Vice-Chancellor of Green University of Bangladesh
- Incumbent
- Assumed office May 16, 2024
- Chancellor: President Mirza Fakhrul Islam Alamgir
- Preceded by: Golam Samdani Fakir

Personal details
- Alma mater: Bangladesh University of Engineering and Technology; Shiga University; Kyoto Institute of Technology;

= Mohammad Shorif Uddin =

Bangladeshi academic

Mohammad Shorif Uddin (মোহাম্মদ শরীফ উদ্দিন) is a Bangladeshi academic serving as the vice-chancellor of Green University of Bangladesh since May 16, 2024. He was appointed by the President of Bangladesh, Mohammed Shahabuddin, on March 28, 2024, for a four-year term.

== Biography ==
Shorif Uddin completed his undergraduate studies in electrical and electronic engineering at Bangladesh University of Engineering and Technology in 1991. He earned a master's degree in technology education from Shiga University, Japan, and a PhD in engineering from Kyoto Institute of Technology in 2002.

○ ○ ○ ○ ○

→ **WHAT YOU WILL DO**:
[1] Summarize the article on Mohammad Shorif Uddin in two sentences.
[2] Decide whether each statement agrees with the article on Mohammad Shorif Uddin, answering yes or no and quoting the words of the article that settle it: (a) He was appointed for a four-year term. (b) He received his PhD from Shiga University. (c) He finished his undergraduate studies in 1991.
The records are separate material, unrelated to the article on Mohammad Shorif Uddin.

○ ○ ○ ○ ○

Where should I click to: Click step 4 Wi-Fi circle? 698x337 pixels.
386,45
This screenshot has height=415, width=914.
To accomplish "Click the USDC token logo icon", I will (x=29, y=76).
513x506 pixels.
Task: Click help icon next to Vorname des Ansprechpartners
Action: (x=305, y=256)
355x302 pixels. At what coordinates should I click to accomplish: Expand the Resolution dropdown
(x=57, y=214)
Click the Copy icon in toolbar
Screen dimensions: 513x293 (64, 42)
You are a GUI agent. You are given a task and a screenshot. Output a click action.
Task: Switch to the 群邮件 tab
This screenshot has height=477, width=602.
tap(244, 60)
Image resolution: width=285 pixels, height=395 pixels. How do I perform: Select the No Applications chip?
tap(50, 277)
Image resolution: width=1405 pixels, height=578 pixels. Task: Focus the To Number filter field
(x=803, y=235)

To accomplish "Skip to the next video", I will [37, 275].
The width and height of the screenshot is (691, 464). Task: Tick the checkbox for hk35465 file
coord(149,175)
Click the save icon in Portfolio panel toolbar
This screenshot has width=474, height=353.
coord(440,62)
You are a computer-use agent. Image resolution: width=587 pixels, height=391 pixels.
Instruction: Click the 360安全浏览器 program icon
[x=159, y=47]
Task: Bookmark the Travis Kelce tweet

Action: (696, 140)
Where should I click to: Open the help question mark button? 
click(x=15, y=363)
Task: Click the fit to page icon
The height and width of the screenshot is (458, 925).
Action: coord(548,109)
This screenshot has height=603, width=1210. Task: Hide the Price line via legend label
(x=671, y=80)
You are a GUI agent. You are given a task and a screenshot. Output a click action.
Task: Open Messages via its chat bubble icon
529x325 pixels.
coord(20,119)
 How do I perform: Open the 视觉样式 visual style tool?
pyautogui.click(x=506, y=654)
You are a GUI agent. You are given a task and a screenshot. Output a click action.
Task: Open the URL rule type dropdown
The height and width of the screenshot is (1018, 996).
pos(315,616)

○ ○ ○ ○ ○

→ **ANSWERS TO EACH TASK**:
[1] Mohammad Shorif Uddin is a Bangladeshi academic who has served as vice-chancellor of Green University of Bangladesh since May 16, 2024, having been appointed by President Mohammed Shahabuddin on March 28, 2024, for a four-year term. He completed undergraduate studies in electrical and electronic engineering at Bangladesh University of Engineering and Technology in 1991, earned a master's degree in technology education from Shiga University in Japan, and received a PhD in engineering from Kyoto Institute of Technology in 2002.

[2]
(a) Yes: "He was appointed by the President of Bangladesh, Mohammed Shahabuddin, on March 28, 2024, for a four-year term."
(b) No: "a PhD in engineering from Kyoto Institute of Technology in 2002."
(c) Yes: "Shorif Uddin completed his undergraduate studies in electrical and electronic engineering at Bangladesh University of Engineering and Technology in 1991."